Nuclear expression of MDM2 in hibernoma: a potential diagnostic pitfall.

Virchows Arch 2021 Mar 20;478(3):527-534. Epub 2020 Aug 20.

Department of Pathology and Oncology, School of Medicine, University of Occupational and Environmental Health, 1-1 Iseigaoka, Yahatanishi-Ku, Kitakyushu, 807-8555, Japan.
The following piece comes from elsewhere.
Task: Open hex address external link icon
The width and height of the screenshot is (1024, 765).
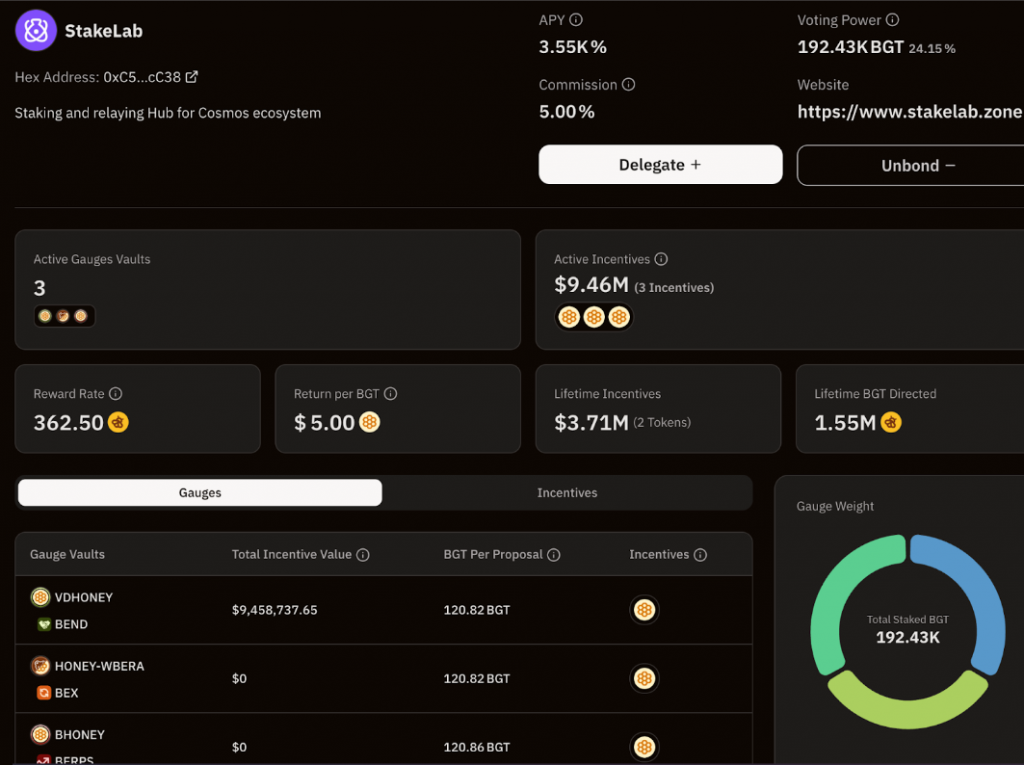Action: (192, 77)
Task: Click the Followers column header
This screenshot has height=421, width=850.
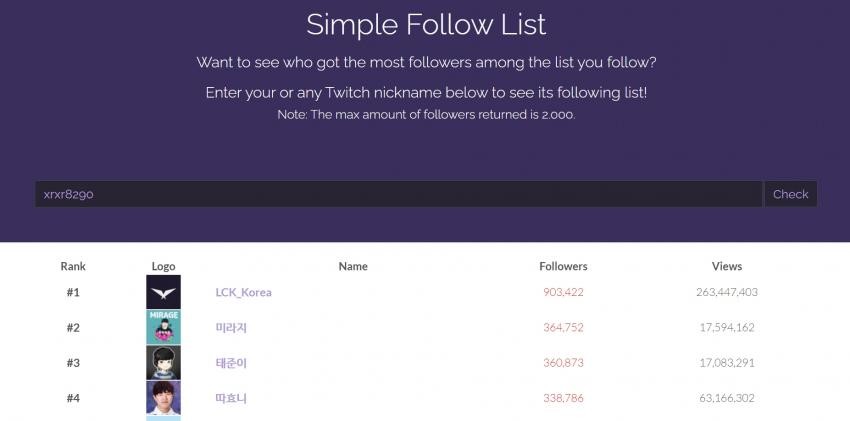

Hibernoma is a rare benign adipocytic tumor composed of a proliferation of brown and white fat cells varying in their proportions. The tumor may also contain fat cells resembling lipoblasts, which makes it difficult to distinguish it from atypical lipomatous tumor/well differentiated liposarcoma (ALT/WDLS). Although nuclear expressions of murine double minute 2 (MDM2) and cyclin-dependent kinase 4 (CDK4) are widely used as immunohistochemical surrogate markers for ALT/WDLS, the utility of these proteins in distinguishing between hibernoma and ALT/WDLS still remains to be elucidated. We evaluated immunohistochemical expressions of MDM2 and CDK4 in 10 hibernomas expressing uncoupling protein-1 (UCP-1), a mitochondrial protein transporter consistently expressed in brown fat cells, and lacking MDM2 gene amplification, which was analyzed by fluorescence in situ hybridization (FISH). In contrast to the data previously obtained, nuclear expression of MDM2 was observed in 100% (10/10 cases) of the hibernomas irrespective of the proportion of brown fat cells, whereas no cases were positive for CDK4. The tumors also showed almost concurrent expression of p53 (in 9/10 cases) and ubiquitin-specific-processing protease 7 (USP7) (in 10/10 cases), which deubiquitinates and stabilizes MDM2, potentially resulting in its nuclear expression without MDM2 gene amplification. MDM2 expression may thus be a diagnostic pitfall for hibernoma particularly in differentiating it from ALT/WDLS.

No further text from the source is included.